[Extracted data entries]
· · · · ·

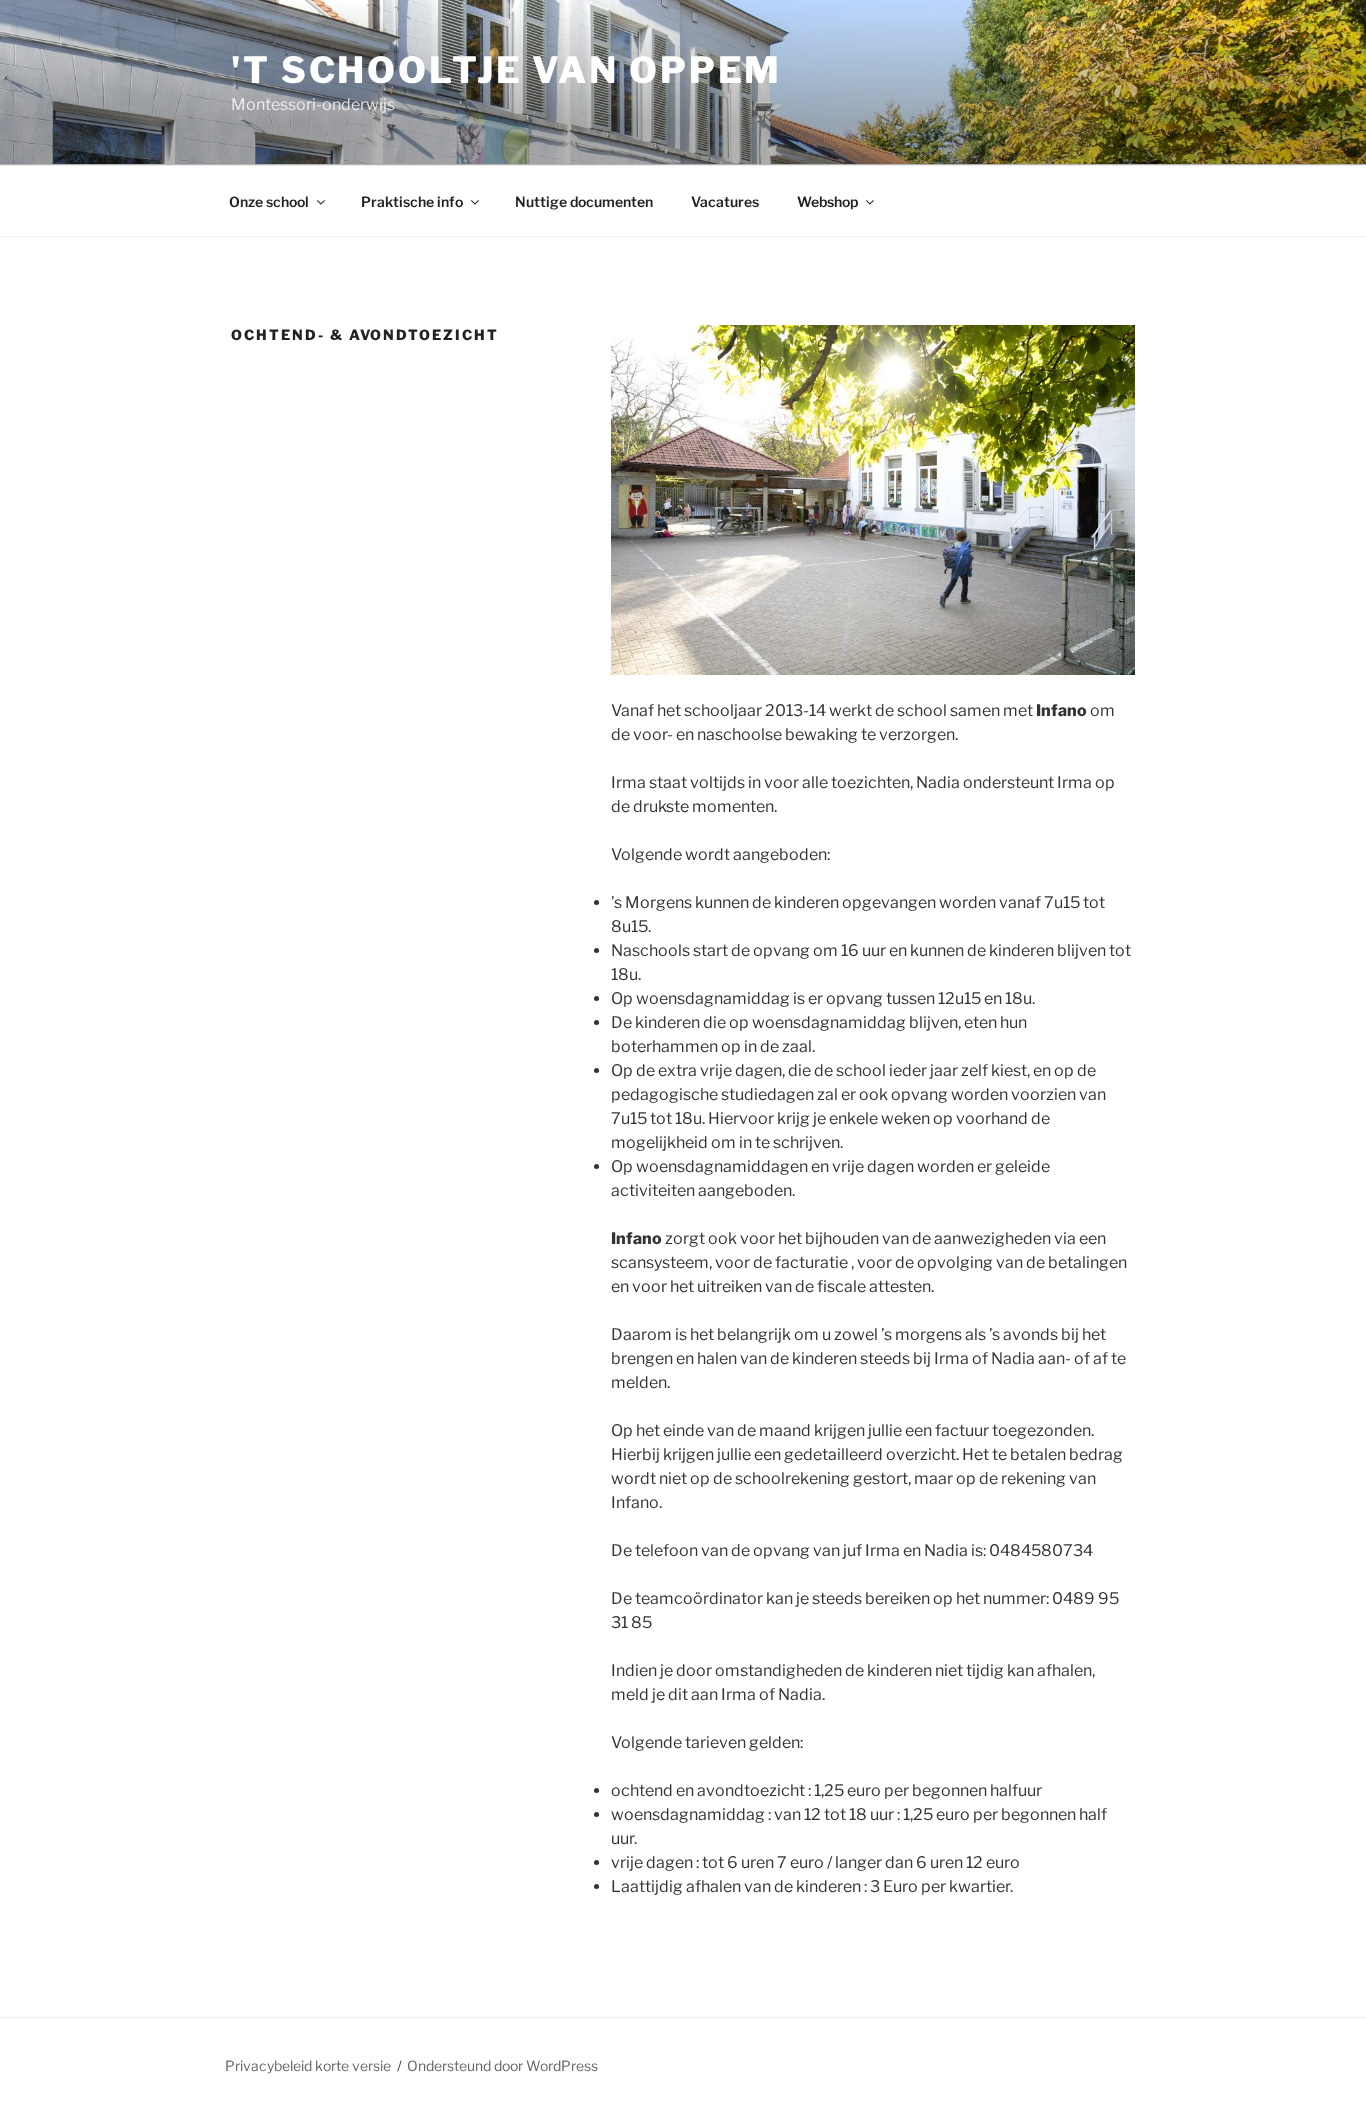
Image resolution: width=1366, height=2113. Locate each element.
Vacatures (725, 201)
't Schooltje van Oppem (506, 70)
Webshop (827, 201)
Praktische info (412, 201)
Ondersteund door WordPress (502, 2065)
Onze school (269, 201)
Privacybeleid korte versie (308, 2065)
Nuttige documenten (584, 201)
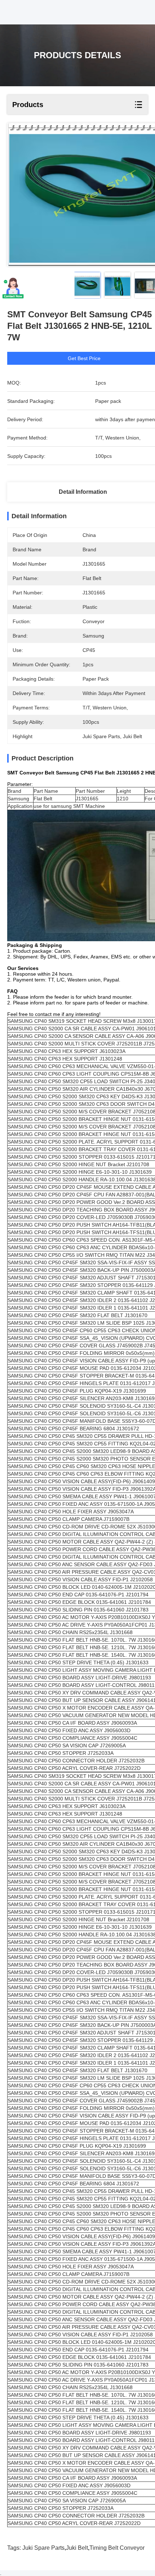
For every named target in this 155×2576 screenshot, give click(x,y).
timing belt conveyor (117, 2548)
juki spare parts (43, 2548)
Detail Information (83, 492)
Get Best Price (84, 358)
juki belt (77, 2548)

· · · · ·

■ **Requirement**: The data must be printed exactly, image-free.

■ **Response**:
Image resolution: width=1366, height=2113. Locate each element.
Vacatures (725, 201)
't Schooltje van Oppem (506, 70)
Webshop (827, 201)
Praktische info (412, 201)
Ondersteund door WordPress (502, 2065)
Onze school (269, 201)
Privacybeleid korte versie (308, 2065)
Nuttige documenten (584, 201)
For every named target in this 155×2576 screenshot, give click(x,y).
timing belt conveyor (117, 2548)
juki spare parts (43, 2548)
Detail Information (83, 492)
Get Best Price (84, 358)
juki belt (77, 2548)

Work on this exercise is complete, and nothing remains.